Despite these limitations, Slovut and colleagues, 9 for the first time, have demonstrated that an ‘evidence-based’ metric can be applied to board examination items and this holds potential as a tool for improving certification exams. The question that remains is how best we can incorporate this metric into the exam construct. As pointed out by the authors, certain items on the exam require fact-based knowledge and therefore cannot be categorized using the evidence-based schema. Similarly, many important clinical questions in practice do not lend themselves to clinical trials. For example, cohort or case–control studies may be more appropriate to answer questions related to epidemiology and prognosis. Further, although randomized trials are unavailable, there may be a very clear clinical consensus that a particular test or therapy is useful or effective and is therefore considered a standard of care or best practice. Thus, from the point of view of evaluating certification exam items, COR may be a better measure than the LOE.

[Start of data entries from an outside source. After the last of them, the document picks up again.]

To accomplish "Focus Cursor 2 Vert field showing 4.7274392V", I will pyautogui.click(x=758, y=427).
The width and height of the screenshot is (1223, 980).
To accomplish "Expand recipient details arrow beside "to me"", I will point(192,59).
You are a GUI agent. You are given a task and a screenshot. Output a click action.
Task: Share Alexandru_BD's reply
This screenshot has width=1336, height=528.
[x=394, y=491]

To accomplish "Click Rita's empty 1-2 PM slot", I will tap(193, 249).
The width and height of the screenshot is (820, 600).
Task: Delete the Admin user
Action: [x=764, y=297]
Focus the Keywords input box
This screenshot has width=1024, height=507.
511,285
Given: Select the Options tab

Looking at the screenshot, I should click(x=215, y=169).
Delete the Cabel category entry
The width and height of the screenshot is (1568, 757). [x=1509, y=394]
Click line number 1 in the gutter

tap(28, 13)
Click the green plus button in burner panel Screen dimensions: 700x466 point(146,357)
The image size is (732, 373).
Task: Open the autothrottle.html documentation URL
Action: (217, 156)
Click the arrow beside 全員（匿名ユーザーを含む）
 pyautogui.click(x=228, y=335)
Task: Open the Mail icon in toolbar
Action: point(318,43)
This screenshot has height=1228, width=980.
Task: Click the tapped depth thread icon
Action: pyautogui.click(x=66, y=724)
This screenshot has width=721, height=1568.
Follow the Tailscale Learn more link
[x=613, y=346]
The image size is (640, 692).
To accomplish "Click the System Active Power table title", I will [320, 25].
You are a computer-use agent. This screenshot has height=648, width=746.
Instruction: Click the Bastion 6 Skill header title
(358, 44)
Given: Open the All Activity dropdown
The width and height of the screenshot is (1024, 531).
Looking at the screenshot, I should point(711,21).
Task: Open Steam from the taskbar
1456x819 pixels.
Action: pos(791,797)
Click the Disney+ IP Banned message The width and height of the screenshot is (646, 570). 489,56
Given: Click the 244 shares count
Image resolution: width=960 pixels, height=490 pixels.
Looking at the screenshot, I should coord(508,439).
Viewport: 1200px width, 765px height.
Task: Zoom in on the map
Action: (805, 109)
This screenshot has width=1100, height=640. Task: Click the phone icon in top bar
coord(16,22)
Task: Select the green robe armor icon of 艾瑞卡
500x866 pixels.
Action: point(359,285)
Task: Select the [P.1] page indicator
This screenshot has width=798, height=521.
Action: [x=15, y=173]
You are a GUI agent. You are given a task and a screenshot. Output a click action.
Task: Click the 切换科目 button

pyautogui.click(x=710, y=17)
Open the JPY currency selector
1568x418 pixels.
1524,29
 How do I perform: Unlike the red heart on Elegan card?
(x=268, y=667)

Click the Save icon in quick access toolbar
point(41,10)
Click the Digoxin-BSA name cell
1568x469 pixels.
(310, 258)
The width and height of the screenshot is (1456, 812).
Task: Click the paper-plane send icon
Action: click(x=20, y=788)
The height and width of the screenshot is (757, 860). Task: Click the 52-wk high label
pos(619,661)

Perhaps a first step would be to develop a blueprint integrating the four content areas of the ABVM endovascular examination and the four CORs (I–III and X, where X would refer mainly to items requiring fact-based knowledge). Each new test item developed by the SMEs would then be assigned a content area and a COR. ABVM exam writers can then allocate the proportion of items to be included in each of the 16 categories (4 content areas × 4 COR). It would be interesting to determine if such an approach leads to superior performance characteristics of the overall exam, compared with the conventional approach. Finally, the ABVM and SVM (as well as other certifying boards and professional societies) should track the proportion of eligible physicians taking the certification exam(s), pass rates, and clinical performance of examinees to determine if improvement in certification exam standards is associated with parallel improvements in these measures. The study by Slovut and colleagues 9 not only lays the groundwork for future ABVM exams, but also raises the bar for other certifying boards and societies moving forward.
Footnotes
Declaration of conflicting interests
The authors declared no potential conflicts of interest with respect to the research, authorship, and/or publication of this article.
Funding
The authors received no financial support for the research, authorship, and/or publication of this article.